Chinese priests in property dispute
A group of Chinese Catholic priests and nuns locked in a property dispute with a city government went home over the weekend, but another group of nuns remain holed up in a historic chapel demanding that its ownership be returned to the Church.
Nuns belonging to the Sisters of Charity have occupied the abandoned chapel in the northern port city of Tianjin since August, demanding the building be returned to their hands, one of the nuns, who gave her surname as Liu, said yesterday. It is the second land dispute in Tianjin between the city government and the Catholic Church, highlighting the tensions between religion and government control in China, even as Beijing courts diplomatic ties with the Vatican.
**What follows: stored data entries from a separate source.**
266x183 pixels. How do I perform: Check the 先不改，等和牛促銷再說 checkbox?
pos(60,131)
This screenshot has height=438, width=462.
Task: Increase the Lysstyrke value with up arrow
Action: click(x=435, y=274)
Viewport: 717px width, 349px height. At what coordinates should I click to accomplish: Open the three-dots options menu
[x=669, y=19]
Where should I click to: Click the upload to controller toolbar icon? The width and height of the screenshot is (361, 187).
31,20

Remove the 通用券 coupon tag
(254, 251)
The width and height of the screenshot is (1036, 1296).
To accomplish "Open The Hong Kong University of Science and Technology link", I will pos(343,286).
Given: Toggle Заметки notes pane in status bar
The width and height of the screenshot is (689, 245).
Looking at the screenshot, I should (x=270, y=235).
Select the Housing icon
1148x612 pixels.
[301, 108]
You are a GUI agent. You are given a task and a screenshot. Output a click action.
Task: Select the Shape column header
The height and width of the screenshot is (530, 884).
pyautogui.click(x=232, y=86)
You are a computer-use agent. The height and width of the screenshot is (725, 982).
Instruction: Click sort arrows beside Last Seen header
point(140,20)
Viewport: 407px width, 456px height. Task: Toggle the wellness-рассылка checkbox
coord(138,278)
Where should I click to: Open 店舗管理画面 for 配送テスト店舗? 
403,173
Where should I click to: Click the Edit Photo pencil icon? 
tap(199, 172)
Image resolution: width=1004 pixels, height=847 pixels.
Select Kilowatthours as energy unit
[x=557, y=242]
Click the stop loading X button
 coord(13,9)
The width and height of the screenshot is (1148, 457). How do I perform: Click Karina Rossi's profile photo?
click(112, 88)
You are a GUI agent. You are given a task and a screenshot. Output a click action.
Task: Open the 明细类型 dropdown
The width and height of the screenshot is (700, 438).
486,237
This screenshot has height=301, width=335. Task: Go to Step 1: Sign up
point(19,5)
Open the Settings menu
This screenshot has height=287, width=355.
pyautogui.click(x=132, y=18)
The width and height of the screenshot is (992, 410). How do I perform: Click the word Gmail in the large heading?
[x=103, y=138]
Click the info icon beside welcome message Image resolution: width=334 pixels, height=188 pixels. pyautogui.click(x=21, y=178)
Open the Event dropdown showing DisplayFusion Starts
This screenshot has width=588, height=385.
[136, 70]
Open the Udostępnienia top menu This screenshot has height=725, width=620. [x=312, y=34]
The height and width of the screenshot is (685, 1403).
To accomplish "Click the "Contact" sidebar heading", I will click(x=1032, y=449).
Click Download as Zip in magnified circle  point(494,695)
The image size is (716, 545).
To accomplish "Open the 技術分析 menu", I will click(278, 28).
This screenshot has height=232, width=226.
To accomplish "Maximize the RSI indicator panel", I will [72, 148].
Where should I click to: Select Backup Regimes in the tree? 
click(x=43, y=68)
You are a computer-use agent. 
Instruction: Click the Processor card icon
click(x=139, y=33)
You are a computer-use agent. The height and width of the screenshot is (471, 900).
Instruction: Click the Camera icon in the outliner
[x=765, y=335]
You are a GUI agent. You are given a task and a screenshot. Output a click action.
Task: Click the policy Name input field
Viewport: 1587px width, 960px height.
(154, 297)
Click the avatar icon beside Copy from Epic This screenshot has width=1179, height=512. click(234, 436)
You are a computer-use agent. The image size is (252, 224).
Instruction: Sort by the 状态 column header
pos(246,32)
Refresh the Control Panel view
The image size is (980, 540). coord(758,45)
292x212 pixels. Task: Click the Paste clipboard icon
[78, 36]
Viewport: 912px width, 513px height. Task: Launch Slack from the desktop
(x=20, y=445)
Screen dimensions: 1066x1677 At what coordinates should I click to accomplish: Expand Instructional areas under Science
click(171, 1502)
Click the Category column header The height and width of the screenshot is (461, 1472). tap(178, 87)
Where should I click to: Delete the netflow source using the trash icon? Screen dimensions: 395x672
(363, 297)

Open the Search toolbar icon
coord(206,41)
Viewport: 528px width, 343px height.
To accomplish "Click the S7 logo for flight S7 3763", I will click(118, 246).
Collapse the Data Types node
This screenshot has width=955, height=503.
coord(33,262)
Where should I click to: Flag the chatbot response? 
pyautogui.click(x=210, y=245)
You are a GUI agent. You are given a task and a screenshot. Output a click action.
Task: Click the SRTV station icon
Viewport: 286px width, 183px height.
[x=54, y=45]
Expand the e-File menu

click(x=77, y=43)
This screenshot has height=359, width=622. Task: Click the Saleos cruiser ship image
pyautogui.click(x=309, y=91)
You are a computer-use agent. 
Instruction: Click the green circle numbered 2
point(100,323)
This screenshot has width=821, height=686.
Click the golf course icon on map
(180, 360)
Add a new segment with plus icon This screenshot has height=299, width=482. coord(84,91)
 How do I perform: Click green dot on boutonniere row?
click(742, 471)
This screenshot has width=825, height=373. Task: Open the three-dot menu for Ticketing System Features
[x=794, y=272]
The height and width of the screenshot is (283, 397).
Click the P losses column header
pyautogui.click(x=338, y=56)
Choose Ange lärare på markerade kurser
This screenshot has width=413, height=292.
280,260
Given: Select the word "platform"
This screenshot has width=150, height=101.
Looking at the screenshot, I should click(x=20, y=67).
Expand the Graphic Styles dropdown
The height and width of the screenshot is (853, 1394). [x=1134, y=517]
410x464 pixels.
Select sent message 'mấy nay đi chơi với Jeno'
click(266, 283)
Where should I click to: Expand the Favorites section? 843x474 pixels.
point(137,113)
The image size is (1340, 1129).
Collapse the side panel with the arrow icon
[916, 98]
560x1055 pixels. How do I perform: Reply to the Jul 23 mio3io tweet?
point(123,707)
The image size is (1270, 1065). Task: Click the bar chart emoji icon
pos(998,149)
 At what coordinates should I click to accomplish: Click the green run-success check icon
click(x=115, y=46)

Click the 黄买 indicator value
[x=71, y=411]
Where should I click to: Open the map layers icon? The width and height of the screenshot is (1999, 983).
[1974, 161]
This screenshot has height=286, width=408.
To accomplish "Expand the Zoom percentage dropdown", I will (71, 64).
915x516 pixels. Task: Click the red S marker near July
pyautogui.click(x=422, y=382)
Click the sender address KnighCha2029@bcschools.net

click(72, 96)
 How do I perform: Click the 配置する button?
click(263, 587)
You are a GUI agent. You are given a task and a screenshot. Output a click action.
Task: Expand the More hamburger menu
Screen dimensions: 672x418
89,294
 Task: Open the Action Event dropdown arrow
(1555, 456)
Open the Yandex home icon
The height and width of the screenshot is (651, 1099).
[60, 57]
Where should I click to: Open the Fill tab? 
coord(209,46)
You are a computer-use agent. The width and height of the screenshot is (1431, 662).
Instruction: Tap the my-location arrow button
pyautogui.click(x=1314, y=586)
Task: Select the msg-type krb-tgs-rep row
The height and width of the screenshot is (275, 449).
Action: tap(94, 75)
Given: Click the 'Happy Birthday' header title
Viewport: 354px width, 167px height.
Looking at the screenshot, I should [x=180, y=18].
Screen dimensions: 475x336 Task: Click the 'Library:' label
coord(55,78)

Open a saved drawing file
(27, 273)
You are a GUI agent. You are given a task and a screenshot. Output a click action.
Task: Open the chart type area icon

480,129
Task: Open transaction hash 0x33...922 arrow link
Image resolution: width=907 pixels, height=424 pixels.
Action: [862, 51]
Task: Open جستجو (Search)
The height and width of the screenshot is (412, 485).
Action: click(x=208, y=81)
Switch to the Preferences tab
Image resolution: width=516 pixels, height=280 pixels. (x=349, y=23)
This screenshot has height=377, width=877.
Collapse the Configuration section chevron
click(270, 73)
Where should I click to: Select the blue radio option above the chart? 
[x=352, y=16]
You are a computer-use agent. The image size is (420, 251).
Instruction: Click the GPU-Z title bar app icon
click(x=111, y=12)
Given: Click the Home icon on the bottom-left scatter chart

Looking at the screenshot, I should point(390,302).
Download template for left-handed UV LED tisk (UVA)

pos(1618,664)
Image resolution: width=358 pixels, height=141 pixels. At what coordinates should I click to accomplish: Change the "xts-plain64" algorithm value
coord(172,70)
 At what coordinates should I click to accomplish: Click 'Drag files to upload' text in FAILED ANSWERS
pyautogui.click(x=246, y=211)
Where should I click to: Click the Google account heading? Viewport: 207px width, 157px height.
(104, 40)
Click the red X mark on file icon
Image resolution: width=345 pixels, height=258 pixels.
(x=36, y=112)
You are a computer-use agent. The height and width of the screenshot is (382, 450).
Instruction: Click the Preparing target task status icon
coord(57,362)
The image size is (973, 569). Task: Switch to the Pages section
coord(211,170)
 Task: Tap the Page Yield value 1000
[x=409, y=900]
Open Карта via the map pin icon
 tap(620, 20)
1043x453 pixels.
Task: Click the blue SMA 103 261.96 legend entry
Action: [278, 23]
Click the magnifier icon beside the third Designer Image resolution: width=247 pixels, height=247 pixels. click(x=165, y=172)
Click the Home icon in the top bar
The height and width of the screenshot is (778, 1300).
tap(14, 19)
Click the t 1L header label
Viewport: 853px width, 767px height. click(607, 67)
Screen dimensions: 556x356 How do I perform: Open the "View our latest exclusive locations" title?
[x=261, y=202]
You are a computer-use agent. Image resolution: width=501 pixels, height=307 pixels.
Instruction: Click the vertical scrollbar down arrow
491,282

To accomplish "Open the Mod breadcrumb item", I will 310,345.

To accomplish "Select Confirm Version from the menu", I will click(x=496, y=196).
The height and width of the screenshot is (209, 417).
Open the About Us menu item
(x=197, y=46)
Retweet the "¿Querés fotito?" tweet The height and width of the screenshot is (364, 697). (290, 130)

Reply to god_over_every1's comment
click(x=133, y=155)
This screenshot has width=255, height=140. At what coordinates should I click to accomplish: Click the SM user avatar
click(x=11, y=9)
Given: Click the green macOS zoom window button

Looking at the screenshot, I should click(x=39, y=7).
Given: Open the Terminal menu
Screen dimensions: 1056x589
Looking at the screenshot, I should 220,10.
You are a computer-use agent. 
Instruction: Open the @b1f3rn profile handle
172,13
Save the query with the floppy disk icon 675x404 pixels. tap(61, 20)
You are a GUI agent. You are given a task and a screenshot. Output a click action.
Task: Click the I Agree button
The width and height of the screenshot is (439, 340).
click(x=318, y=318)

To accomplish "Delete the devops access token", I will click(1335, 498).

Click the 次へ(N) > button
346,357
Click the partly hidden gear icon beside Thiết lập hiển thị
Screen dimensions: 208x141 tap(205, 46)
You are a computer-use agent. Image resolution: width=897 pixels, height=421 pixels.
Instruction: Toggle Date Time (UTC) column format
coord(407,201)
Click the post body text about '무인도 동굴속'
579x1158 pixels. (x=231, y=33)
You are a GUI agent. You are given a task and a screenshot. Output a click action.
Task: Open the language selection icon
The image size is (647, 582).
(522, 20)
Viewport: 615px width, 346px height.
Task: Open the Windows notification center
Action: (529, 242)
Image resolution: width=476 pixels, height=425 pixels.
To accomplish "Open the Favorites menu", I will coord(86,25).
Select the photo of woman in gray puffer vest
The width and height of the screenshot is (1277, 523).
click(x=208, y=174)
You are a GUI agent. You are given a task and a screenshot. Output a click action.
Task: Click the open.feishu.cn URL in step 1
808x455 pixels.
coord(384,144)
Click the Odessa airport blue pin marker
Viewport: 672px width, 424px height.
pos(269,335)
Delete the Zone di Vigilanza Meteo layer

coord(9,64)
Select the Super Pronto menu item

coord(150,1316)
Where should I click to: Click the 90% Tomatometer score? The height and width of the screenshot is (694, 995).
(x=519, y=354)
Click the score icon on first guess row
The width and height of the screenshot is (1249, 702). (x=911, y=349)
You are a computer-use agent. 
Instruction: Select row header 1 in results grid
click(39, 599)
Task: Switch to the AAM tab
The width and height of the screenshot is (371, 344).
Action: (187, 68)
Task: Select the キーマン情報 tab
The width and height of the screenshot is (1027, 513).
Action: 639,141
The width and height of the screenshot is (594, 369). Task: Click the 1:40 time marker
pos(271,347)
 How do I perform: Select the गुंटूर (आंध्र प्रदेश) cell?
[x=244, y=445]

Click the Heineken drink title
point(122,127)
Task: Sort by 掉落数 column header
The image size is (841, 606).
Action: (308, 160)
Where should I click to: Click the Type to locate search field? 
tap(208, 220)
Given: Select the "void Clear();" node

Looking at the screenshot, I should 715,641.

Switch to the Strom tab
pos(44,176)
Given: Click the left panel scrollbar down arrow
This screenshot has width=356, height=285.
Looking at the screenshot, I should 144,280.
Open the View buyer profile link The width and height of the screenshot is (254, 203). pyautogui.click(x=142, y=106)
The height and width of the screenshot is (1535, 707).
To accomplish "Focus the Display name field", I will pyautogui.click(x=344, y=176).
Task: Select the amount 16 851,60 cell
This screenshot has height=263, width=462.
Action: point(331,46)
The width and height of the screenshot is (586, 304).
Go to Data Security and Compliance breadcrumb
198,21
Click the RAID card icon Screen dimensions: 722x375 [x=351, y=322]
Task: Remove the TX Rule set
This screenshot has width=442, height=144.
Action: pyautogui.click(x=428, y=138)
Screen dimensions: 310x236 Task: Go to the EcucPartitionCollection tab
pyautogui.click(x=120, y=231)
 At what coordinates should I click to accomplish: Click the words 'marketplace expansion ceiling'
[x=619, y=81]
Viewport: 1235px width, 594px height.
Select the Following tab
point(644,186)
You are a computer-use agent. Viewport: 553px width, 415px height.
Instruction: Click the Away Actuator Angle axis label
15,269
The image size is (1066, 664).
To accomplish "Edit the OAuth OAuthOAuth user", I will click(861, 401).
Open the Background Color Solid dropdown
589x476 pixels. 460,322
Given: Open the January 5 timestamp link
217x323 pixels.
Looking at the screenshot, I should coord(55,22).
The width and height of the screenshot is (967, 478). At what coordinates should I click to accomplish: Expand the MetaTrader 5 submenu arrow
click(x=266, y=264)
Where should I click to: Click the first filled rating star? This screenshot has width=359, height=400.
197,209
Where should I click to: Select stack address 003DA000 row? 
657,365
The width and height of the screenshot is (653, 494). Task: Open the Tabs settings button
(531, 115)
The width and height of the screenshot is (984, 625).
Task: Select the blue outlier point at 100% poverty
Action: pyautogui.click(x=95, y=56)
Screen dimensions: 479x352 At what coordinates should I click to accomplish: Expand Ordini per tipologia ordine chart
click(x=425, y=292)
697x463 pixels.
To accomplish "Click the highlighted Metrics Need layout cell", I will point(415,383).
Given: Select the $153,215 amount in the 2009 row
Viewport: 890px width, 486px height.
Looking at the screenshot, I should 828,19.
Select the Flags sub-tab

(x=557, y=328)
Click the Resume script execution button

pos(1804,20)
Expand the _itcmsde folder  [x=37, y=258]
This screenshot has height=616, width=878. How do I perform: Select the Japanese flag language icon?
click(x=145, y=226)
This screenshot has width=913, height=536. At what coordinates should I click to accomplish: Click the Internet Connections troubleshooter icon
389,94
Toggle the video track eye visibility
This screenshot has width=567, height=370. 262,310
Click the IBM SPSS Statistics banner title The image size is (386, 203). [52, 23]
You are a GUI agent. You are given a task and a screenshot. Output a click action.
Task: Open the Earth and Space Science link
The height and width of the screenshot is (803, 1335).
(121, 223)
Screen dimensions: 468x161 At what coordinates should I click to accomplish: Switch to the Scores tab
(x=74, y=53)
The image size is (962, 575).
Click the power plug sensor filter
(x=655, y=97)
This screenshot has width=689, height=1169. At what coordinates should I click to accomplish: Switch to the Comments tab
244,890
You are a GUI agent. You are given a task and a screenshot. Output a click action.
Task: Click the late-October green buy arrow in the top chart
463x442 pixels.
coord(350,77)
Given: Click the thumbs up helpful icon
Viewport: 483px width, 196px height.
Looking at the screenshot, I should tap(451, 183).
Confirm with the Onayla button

The priests and nuns are all members of China's official Catholic Church, which respects the Pope as a spiritual leader but rejects his administrative authority.
Sr Liu said the chapel has "historic significance" for her order. In 1870, the building, an adjoining orphanage and nunnery, as well as other Tianjin churches were burned down in anti-Western riots, and 10 nuns were killed.
In 1903 the chapel was rebuilt and it remained in Church hands until after the Communist takeover in 1949. In later decades the chapel disappeared behind new buildings and the nuns, who regrouped in 1980, assumed it was destroyed.
But in 2003 the demolition of a handkerchief factory revealed the chapel had survived, and the nuns have since been demanding its return, Sr Liu said.